__What to produce__: Print the lines that run from the line with "Task: Switch chart to 90D range" to the line with "Screen dimensions: 1456x589", keeping both end lines, exactly as they appear in the entries below, and nothing else.

__Input data__:
================================
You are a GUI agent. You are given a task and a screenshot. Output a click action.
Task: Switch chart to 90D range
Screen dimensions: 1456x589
================================
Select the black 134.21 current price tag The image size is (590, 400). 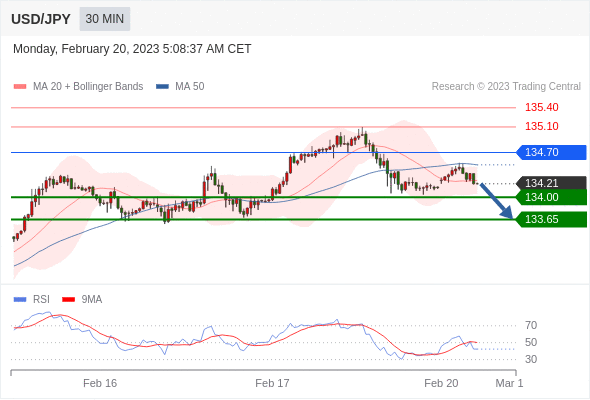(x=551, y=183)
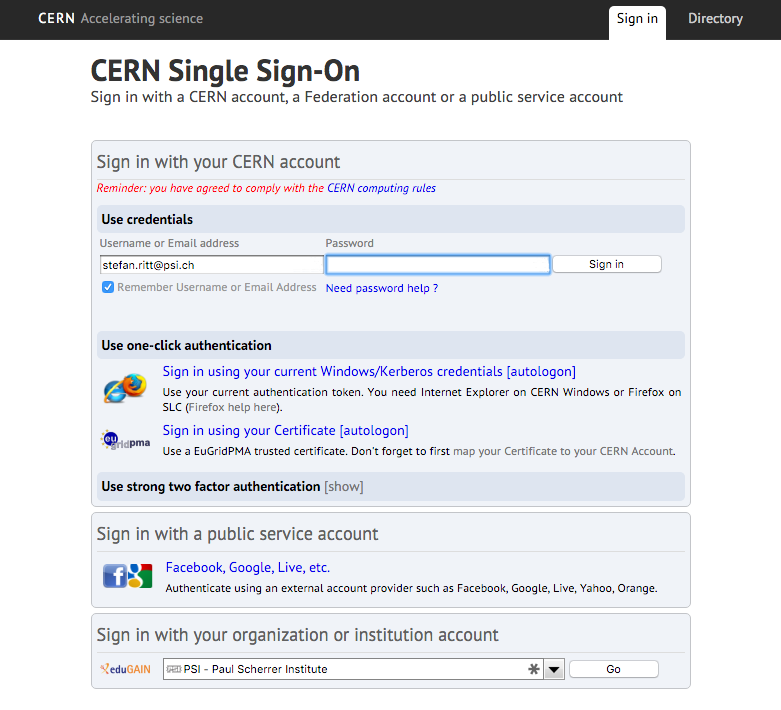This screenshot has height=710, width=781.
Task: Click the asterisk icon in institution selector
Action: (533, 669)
================================
__Answer__:
Task: Switch chart to 90D range
Screen dimensions: 1456x589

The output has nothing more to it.